Au fil des années, Dieudonné Aba’a Owono devient un spécialiste reconnu des contentieux électoraux. Entre 1996 et 2023, il préside plusieurs commissions électorales départementales et provinciales.

En 2025, à la tête de la Cour constitutionnelle, il supervise les contentieux du référendum, de l’élection présidentielle, ainsi que des législatives et sénatoriales. Ainsi, ses décisions contribuent directement à la stabilité politique du pays.

Une expertise renforcée par la formation internationale

Par ailleurs, le président de la Cour constitutionnelle a suivi plusieurs formations de haut niveau. Notamment à l’OMPI à Genève et à l’École nationale de la magistrature française. De plus, il effectue des stages au Tribunal de Pontoise et à la Cour d’appel de Paris.

En parallèle, il transmet son savoir. Il enseigne à l’ENM du Gabon et participe à des formations régionales, notamment à l’ERSUMA de Cotonou.

Un engagement institutionnel et national

Aujourd’hui, Dieudonné Aba’a Owono préside la Commission nationale chargée du suivi de l’arrêt de la Cour internationale de justice. Ce dossier concerne le différend frontalier entre le Gabon et la Guinée équatoriale.
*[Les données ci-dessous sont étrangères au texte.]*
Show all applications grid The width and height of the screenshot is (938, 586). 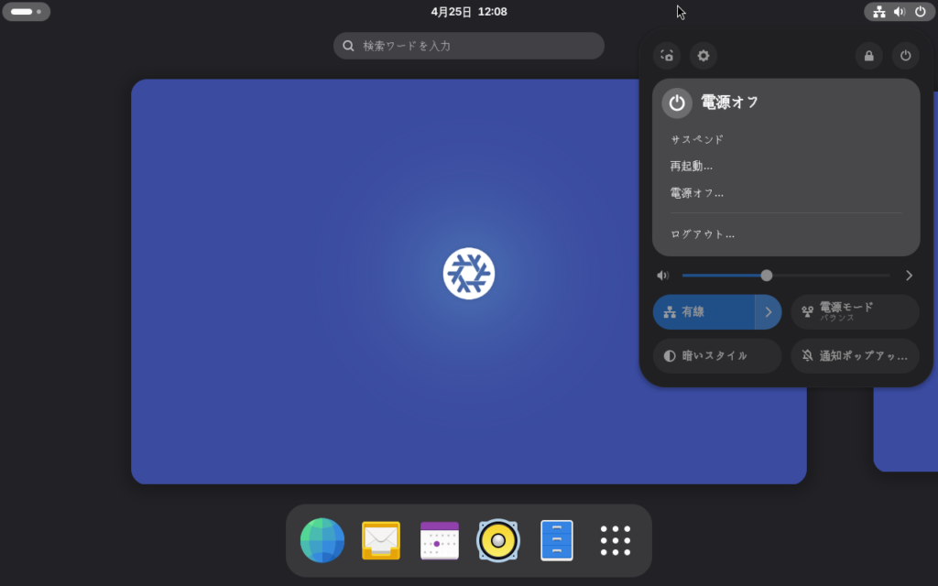point(616,540)
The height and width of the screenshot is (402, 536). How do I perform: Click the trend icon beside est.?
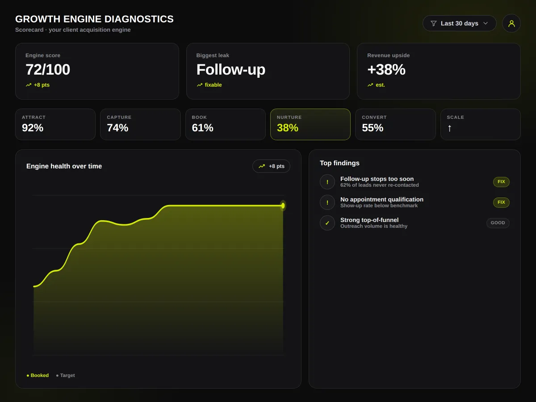click(370, 85)
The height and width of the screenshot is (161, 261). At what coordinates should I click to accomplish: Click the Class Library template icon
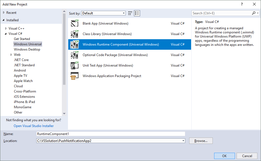[75, 34]
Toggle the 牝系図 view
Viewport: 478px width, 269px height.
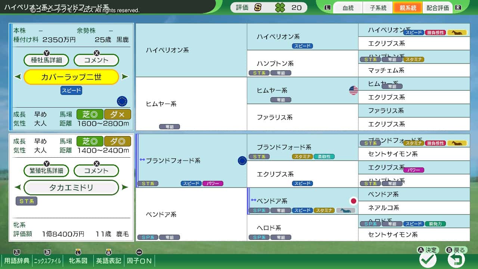tap(79, 261)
Il s’agit donc d’un enjeu stratégique majeur.

En reconnaissance de son parcours, il a été décoré Chevalier puis Officier de l’Ordre national du Mérite gabonais.
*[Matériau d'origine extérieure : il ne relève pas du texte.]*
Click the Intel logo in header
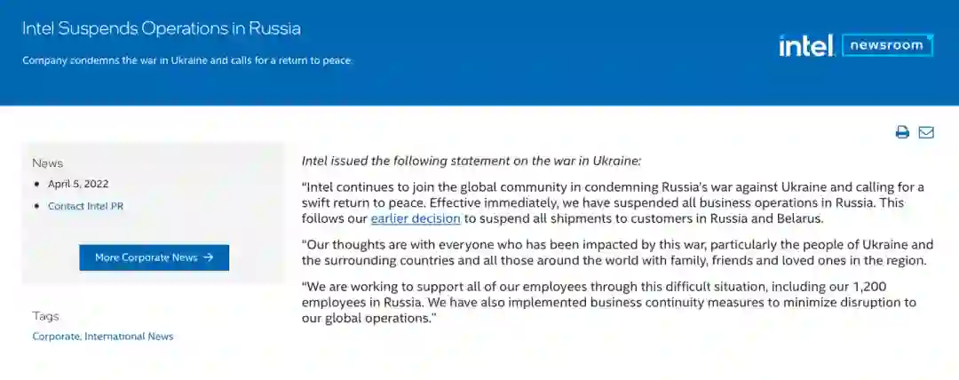 805,45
Une figure de continuité pour l’État de droit

Enfin, Dieudonné Aba’a Owono incarne une magistrature de continuité. À l’aube de la Vᵉ République, il apparaît comme un garant de la Constitution et de la stabilité institutionnelle.

Ainsi, son élection à la tête de la Cour constitutionnelle confirme la volonté des autorités de renforcer l’État de droit et la crédibilité des institutions gabonaises.